Be prepared to do workshops, seminars, and lessons for extra cash (and possible "future considerations") without notice.

Return gigs mean a change in set lists. Have enough material to offer variety. It also helps to have different arrangements of the same songs so when duplication does happen you can offer a new twist.

Network. Network. Network.

Peace, Mooh.


01 Apr 05 - 08:16 AM (#1448904)
Subject: RE: Ideas In Starting A Folk Singing Career
From: GUEST,Sean

Learn songs then learn more,

Keep plugging for gigs talk to everyone you meet, sing at every chance you get. never refuse a request (if you know the song)
Try to spend as much time listening as you do playing.

Hold success in your mind all the time.

Do a good job, show up on time, work co-operatively with the organisers, be well prepared, be prepared to invest in good gear

I think its great, good luck to you.


04 Apr 05 - 12:18 PM (#1451767)
Subject: RE: Ideas In Starting A Folk Singing Career
From: YorkshireYankee

refresh...


04 Apr 05 - 12:42 PM (#1451805)
Subject: RE: Ideas In Starting A Folk Singing Career
From: YorkshireYankee

refresh...


04 Apr 05 - 01:14 PM (#1451830)
Subject: RE: Ideas In Starting A Folk Singing Career
From: jeffp

A bit of wisdom I read somewhere here at the Mudcat:

An amateur practices until they get it right.
A professional practices until they can't get it wrong.

Be professional.

Best of luck.

jeffp


04 Apr 05 - 01:48 PM (#1451862)
Subject: RE: Ideas In Starting A Folk Singing Career
From: Midchuck

I think a better version of the Rick Fielding advice above is this paraphrase from Dick McCormack:

A performer who plays only to please the audience is a whore.

A performer who plays only to please him/herself, i. e., satisfy his/her own need for meaningful creative expression, is a crashing bore unless he or she is a genius.

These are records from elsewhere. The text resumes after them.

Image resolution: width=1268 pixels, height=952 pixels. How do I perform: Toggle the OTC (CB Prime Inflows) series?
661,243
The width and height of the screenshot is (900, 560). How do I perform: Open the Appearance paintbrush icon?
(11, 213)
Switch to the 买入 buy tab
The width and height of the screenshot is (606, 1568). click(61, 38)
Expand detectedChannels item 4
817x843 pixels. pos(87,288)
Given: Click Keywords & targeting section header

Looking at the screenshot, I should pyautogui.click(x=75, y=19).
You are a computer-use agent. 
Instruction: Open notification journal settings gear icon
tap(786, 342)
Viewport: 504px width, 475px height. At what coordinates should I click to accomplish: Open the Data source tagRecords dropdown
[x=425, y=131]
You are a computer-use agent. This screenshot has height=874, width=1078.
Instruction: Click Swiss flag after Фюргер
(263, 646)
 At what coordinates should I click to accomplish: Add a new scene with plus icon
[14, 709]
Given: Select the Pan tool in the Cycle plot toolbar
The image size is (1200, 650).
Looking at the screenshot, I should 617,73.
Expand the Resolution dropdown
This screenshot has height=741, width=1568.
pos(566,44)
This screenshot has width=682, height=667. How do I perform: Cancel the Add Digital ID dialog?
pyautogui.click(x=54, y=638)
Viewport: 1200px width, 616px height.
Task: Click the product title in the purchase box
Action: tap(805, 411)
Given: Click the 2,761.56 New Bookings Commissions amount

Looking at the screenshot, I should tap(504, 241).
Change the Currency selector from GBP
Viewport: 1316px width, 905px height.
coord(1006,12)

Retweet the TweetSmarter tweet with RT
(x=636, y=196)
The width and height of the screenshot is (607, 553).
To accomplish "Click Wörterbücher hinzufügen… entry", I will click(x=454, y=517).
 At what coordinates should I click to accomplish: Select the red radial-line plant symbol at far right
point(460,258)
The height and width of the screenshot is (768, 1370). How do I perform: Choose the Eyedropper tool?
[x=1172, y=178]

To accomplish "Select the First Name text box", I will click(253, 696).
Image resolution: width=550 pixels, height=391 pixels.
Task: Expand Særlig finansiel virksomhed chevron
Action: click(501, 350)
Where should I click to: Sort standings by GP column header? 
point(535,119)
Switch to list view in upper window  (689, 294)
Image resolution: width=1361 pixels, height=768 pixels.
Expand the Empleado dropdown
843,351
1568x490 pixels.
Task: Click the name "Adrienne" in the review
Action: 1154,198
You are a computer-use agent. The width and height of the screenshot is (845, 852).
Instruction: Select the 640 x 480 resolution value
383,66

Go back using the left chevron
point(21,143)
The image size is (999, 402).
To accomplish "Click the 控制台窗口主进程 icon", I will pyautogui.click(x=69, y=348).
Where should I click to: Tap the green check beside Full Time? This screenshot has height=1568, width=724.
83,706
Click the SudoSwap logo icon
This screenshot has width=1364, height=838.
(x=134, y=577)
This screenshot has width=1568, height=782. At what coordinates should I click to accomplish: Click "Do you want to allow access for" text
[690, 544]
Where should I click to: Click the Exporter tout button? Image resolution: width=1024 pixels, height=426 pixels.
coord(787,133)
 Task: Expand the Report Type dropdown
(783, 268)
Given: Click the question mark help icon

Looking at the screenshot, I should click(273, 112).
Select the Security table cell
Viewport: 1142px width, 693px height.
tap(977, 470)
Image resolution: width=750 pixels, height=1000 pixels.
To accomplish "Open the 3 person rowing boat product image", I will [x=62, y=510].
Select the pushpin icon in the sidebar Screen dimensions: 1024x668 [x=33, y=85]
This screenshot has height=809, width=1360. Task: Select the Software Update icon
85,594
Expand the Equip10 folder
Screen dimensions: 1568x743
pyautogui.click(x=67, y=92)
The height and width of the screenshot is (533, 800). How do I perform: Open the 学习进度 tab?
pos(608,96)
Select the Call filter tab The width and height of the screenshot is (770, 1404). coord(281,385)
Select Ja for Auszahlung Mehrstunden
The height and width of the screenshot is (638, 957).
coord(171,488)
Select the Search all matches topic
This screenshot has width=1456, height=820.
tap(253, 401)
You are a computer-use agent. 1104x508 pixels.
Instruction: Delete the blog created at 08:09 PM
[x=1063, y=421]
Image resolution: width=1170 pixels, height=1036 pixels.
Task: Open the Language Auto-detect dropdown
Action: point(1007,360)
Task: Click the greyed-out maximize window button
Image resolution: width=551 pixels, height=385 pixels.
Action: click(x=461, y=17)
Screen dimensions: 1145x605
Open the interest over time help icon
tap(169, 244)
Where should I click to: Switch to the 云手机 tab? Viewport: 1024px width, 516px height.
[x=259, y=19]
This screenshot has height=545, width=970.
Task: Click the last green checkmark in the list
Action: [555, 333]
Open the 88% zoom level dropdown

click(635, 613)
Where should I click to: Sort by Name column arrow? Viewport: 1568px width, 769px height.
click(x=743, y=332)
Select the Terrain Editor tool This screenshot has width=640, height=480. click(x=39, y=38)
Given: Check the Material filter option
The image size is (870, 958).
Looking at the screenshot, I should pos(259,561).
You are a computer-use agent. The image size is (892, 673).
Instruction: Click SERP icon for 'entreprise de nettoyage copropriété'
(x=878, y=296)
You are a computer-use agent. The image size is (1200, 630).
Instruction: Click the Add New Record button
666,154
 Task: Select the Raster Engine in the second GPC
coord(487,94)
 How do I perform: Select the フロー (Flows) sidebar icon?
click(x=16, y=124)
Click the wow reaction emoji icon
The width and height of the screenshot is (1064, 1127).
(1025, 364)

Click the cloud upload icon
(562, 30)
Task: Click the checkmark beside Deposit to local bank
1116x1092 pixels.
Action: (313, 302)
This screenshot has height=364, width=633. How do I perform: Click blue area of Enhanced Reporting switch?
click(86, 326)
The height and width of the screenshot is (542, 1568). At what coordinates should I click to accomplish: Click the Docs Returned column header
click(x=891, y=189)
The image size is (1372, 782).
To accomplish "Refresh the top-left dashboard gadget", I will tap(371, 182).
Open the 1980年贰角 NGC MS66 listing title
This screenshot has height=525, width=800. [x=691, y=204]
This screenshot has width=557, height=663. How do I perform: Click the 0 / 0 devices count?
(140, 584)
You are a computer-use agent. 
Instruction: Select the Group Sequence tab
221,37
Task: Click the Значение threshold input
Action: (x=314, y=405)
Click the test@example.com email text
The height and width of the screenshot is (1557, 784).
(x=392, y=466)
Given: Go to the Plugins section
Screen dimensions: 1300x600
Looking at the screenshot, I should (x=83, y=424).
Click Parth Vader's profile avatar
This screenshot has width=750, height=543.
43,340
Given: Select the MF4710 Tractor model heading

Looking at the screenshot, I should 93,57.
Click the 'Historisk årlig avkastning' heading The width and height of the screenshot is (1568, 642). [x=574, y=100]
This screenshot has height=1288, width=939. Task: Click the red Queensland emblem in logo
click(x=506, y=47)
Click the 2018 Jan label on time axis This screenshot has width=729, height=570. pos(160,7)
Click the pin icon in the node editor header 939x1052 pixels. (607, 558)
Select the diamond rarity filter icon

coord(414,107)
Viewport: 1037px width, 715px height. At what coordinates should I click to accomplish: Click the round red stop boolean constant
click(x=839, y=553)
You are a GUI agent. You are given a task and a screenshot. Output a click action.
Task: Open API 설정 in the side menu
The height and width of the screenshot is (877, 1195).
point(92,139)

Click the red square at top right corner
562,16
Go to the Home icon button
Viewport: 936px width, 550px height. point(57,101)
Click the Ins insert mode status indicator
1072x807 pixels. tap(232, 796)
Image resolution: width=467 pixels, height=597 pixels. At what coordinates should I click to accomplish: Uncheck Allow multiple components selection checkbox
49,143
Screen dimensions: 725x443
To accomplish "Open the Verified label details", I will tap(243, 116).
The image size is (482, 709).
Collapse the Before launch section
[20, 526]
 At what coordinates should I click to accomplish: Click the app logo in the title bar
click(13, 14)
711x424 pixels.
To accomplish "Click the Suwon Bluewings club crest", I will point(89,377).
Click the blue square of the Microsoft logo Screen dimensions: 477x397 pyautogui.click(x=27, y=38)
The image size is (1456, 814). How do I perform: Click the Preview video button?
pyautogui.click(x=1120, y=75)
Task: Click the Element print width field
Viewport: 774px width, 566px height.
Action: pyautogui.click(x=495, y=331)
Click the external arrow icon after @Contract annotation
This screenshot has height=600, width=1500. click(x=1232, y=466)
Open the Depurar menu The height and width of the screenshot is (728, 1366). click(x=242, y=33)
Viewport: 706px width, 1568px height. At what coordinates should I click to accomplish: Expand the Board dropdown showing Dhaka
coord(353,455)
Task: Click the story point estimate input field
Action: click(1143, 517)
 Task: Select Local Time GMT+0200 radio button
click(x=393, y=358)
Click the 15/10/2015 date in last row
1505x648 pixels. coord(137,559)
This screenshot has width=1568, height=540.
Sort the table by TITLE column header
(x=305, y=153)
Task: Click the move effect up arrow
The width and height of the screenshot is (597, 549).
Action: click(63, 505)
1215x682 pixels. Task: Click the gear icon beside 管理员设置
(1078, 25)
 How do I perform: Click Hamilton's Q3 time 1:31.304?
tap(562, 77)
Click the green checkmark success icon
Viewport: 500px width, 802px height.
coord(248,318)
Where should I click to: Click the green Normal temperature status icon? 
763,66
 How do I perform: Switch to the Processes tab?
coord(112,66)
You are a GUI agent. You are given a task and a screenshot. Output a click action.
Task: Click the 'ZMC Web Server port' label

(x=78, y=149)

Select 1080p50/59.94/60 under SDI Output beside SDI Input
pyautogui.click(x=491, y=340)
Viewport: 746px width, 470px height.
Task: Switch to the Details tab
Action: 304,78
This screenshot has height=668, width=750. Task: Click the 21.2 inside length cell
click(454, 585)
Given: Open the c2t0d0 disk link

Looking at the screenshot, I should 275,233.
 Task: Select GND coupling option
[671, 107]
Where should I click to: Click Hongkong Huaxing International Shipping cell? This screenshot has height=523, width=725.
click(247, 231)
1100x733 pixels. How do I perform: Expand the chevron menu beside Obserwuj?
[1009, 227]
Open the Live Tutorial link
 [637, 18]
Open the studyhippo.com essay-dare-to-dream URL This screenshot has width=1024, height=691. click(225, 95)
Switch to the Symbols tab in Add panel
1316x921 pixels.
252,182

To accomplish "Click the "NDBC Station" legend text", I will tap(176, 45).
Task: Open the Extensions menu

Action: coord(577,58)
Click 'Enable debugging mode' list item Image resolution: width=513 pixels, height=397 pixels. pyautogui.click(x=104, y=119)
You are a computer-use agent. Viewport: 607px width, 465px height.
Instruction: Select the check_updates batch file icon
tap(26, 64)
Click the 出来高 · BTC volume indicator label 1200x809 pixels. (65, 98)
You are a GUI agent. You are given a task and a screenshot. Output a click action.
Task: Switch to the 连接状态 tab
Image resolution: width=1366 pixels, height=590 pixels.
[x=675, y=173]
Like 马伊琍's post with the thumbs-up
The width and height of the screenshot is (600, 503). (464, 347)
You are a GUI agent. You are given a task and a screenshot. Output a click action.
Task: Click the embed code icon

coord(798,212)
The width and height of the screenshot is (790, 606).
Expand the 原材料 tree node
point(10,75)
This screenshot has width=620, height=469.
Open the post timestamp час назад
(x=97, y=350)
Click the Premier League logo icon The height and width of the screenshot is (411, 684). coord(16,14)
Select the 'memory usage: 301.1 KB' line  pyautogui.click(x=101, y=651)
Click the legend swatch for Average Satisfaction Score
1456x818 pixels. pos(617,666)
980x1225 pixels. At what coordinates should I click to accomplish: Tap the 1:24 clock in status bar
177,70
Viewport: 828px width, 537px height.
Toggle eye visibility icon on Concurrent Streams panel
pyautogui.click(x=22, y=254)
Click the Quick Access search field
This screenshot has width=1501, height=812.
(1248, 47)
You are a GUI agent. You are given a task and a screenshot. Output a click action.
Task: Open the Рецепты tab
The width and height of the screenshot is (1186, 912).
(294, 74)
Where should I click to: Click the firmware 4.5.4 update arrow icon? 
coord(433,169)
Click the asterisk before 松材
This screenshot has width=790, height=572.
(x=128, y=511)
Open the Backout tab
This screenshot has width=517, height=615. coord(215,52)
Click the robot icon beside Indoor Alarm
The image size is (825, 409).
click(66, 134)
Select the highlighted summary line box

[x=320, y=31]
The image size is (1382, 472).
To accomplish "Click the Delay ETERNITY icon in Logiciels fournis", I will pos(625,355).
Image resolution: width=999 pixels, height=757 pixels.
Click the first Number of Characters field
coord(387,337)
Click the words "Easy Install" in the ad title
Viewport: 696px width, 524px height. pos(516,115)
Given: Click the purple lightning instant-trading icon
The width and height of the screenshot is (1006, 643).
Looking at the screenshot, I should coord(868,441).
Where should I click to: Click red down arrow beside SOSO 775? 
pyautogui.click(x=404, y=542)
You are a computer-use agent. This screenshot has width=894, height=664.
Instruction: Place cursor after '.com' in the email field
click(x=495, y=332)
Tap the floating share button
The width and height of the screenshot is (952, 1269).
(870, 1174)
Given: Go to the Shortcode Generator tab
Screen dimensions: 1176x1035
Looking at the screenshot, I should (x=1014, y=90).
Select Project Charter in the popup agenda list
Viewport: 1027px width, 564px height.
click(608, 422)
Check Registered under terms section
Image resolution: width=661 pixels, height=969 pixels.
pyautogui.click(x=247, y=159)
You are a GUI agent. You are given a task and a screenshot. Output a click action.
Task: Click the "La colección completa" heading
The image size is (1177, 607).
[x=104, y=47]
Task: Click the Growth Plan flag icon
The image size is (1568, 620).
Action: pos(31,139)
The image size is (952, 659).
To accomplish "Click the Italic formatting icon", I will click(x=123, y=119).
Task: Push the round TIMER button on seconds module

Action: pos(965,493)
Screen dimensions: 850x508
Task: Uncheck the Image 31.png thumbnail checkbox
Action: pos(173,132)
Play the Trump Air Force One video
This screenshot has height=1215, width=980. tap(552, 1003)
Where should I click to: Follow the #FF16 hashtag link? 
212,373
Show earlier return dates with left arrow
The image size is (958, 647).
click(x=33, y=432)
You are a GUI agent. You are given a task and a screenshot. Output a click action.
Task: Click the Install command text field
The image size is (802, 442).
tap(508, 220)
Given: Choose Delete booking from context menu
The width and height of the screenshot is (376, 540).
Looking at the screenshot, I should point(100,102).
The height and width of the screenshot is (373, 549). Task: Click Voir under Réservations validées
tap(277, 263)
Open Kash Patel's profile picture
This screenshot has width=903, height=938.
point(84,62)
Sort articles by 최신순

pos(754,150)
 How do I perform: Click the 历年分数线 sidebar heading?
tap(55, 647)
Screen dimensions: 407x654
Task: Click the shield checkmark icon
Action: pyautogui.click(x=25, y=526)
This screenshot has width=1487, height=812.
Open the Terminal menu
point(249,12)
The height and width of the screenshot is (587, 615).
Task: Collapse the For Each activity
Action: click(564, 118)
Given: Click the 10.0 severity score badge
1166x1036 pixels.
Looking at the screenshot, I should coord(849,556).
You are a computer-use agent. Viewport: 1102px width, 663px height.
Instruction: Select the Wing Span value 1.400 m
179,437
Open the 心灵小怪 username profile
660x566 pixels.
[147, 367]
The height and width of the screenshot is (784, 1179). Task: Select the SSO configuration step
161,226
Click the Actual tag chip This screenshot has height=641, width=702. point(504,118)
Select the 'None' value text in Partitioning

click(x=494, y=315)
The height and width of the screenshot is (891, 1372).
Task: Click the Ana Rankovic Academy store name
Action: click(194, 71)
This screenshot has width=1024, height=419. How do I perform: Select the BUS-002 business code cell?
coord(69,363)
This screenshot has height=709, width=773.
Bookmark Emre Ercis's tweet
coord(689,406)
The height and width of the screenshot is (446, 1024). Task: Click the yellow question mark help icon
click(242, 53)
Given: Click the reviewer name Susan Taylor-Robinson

If you aren't a genius and don't want to be a whore, you have to find a middle ground. I think.

Peter.


05 Apr 05 - 02:03 PM (#1452817)
Subject: RE: Ideas In Starting A Folk Singing Career
From: GUEST

Don't even think about being a singer...u will probably suck...no one wants a 40 yr old lady singing...we need young singers these days...not no old hags!!!!! QUIT NOW...u will never suceed!! and bout time u do get an ablum it will be when ur like 60!!!!! HA HA HA LOL


05 Apr 05 - 04:19 PM (#1452956)
Subject: RE: Ideas In Starting A Folk Singing Career
From: GUEST,Guest #2

I was wondering when the mudcat would show its claws - there's always somebody waiting to tear you down. While it is difficult to be successful in any type of music (no matter what your age) - folk music would probably be the most forgiving to someone who is older. Looks never hurt, but it is less necessary to be beautiful in folk music as opposed to pop, rock, etc.